Each statement's essential computation is preceded by two sequences with general structure:

C 1585-501  Original Source Line ...
       if ( ...<processor to receive values>... ) then
         ...<initialize communication-control data structures>...
         call _xlhpf_nbreceive_section(<right-hand-side-array>, ... )
       end   if
C 1585-501  Original Source Line ...
       if ( ...<processor to send values>... ) then
         ...<initialize communication-control data structures>...
         call _xlhpf_send_section(<right-hand-side-array>, ... )
       end if
       call _xlhpf_waitforall(1)

Each one of the two receive/send/wait sequences deals with communication along one of the two mapped dimensions of the array.

Finally, the on-processor essential computations (assignments, here) are performed by do-loop nests. The assignment a2(1:29, 1:39) = a1(2:30, 2:40) generates:

C 1585-501  Original Source Line 9
       do i_5=iown_l_15,MIN0(iown_u_16,39),1
C 1585-501  Original Source Line 9
         do i_6=iown_l_17,MIN0(iown_u_18,29),1
           a2_46(i_6,i_5) = a1_45(i_6 + 1,i_5 + 1)
         end do
       end do

and the assignment b2(2:30, 2:40) = b1(1:29, 1:39) generates:

C 1585-501  Original Source Line 10
       do i_5=MAX0(iown_l_15 - 1,1),MIN0(iown_u_16 - 1,39),1
C 1585-501  Original Source Line 10
         do i_6=MAX0(iown_l_17 - 1,1),MIN0(iown_u_18 - 1,29),1
           b2_48(i_6 + 1,i_5 + 1) = b1_47(i_6,i_5)
         end do
       end do

Loop bounds, such as iown_l_15 are initialized in code early in the pseudo-Fortran, such as:

       iown_l_15 = 1 + ((40 + PGB_10(2)) - 1) / PGB_10(2) * PID_11(2)

proximate to the allocation of the mapped array portions for each processor, and prior to the communication code shown above.

Given the conditional subroutine calls for communication, and the different expressions used for each loop-nest's bounds, it is highly unlikely that any later optimization phase of the XL HPF compiler could combine the two array assignments in the way that the xHPF compiler has.

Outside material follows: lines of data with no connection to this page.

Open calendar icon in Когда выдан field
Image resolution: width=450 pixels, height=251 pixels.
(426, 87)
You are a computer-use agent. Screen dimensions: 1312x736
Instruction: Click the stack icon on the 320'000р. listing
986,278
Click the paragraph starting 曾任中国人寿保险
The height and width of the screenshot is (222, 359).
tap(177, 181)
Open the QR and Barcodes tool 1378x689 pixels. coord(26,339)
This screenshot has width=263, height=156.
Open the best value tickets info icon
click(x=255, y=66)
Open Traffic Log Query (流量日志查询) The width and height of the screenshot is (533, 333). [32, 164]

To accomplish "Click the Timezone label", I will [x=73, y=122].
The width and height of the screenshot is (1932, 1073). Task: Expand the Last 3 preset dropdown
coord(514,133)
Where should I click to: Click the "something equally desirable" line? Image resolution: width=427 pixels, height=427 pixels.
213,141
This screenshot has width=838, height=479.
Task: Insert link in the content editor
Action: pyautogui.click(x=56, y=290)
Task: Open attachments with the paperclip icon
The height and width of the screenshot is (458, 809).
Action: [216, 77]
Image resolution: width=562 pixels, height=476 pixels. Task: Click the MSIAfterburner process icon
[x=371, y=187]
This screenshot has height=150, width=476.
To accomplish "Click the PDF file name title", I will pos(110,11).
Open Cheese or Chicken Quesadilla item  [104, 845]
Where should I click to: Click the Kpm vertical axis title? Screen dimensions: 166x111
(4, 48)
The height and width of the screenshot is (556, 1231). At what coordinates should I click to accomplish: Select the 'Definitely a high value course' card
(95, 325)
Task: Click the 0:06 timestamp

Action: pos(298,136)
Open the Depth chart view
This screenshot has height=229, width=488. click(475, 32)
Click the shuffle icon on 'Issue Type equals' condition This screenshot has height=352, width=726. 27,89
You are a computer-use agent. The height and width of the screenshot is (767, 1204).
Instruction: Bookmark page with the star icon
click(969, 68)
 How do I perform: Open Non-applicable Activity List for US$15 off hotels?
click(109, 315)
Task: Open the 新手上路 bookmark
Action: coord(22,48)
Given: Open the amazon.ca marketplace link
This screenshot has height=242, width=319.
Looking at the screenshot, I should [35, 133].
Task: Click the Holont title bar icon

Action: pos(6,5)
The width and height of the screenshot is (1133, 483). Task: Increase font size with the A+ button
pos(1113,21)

The init and use subroutine calls generate no extra code in the calling program and appear to take arguments that are pointers to run time descriptor structures for each of their array arguments (see the POINTER declaration and commentary in the pseudo-Fortran for each of a1, a2, b1, and b2).